Because no matter how sharp your scripts are or how tactically sound your responses may be, your mindset will make or break the outcome.
Whether you’re dealing with law firm staffers demanding discounts, adjusters denying service charges, defense attorneys nitpicking documentation, or even PI patients questioning care—the mental game comes first. And it’s not optional. It’s essential.
The Battle Is Internal Before It’s External
This foundational truth was the opening premise of my Negotiations Aikido series—tagline: “Because getting paid in PI is a contact sport.” In my Business Advantage Coaching Program, we even dedicated an entire month to this concept alone.
Why? Because difficult people aren’t rare in PI, they’re standard issue.

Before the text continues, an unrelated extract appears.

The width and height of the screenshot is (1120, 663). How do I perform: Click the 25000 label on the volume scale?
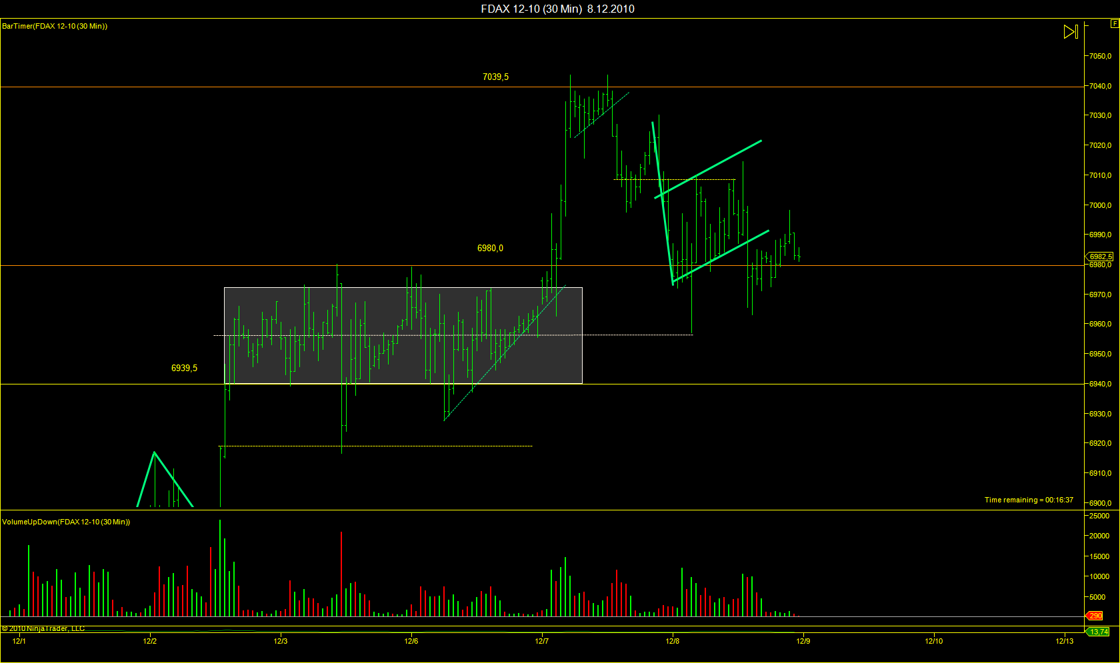(x=1099, y=516)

If you’re in this field long enough, friction isn’t a possibility, it’s a guarantee.
And if your internal stance is shaky, every challenge will feel like an assault. Every objection will feel personal. Every payment delay will feel like disrespect.

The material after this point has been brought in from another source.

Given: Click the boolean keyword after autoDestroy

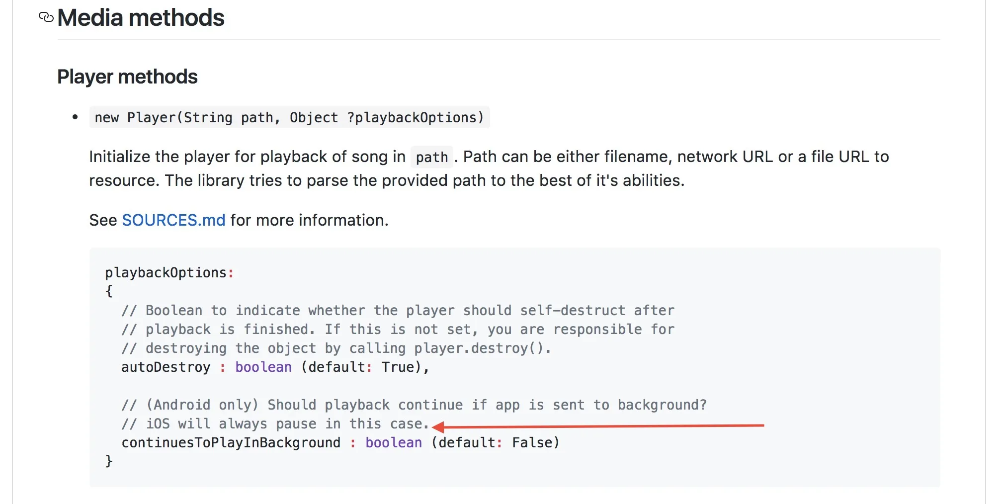Looking at the screenshot, I should pos(263,367).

That’s why before you speak, you must take a stand. Mentally. Emotionally. Professionally.
What Does the Right Mindset Look Like?
It begins with this fundamental principle: You are a professional.
You are no worse—and no better—than the person across the table, screen, or phone. Don’t let a legal title, aggressive tone, or manipulative tactic throw you off-center. In fact, many professionals in PI wield those very tactics to create power imbalances—intimidation, confusion, and condescension are their weapons of choice.

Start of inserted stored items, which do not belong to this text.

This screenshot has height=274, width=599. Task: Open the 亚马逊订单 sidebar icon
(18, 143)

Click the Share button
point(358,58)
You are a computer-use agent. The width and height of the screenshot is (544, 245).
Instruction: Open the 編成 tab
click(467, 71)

But here’s the truth bomb they don’t want you to internalize:
You are more valuable to the PI case than they are.
It’s your diagnosis that defines the injuries.
It’s your documentation that establishes causation and supports pain and suffering assertions.
It’s your treatment that helps and likely heals the injured person.
And it’s you’re billing that helps build the medical damages for a financial recovery.
Without a treating provider, there is no case—no value, no claim, no damages. An attorney might negotiate a settlement, but you and your patient are the foundation for PI recovery.
That’s not a side role. That’s not a support act. That’s the center of the personal injury pain and suffering story.
Future-Proofing Your Mindset
Still not convinced?
Let’s fast-forward. Imagine a not-so-distant future where artificial intelligence allows injured parties to resolve minor PI claims without attorneys. It’s coming. Settlements will get simpler, and some legal tasks will get automated.
But you know what won’t get replaced?
You.
AI can’t treat and heal people. AI can’t testify at deposition or in court. AI can’t lend credibility to a subjective pain complaint with an objective clinical finding.
The legal system may evolve, but it will still require you to legitimize the injury, justify the care and provide support for your patient’s pain and suffering journey back to health following a traumatic event affecting that unique patient, uniquely.
So, stop treating yourself like you’re lucky to get paid. Stop apologizing for doing your job. Stop letting others define your value.
Step into Conversations with Conviction
This is what mindset mastery sounds like in PI:
- “I’m not here to defend my care: I’m here to stand behind it.”
- “I don’t chase payment: I uphold the value I provide.”
- “I’m not desperate: I’m essential.”
Because you’re not just another provider, you are a licensed, trained professional operating in one of the most litigious and scrutinized fields in healthcare. That means your words, your notes, your presence, and your posture matter.
The Mindset Foundation
So, before we jump into tactical tools in Part 2, and before I teach you what to say and how to say it, you must build this mindset foundation:
- Truth over fear.
- Value over validation.
- Professionalism over apology.
When you stand tall on the inside, no tactic, title, or tone on the outside can knock you down.
Master your mindset first. Because the real work in PI communication doesn’t start with your mouth. It starts with your head. It starts in your own mind.
And when your mindset is unshakable, your message becomes unstoppable.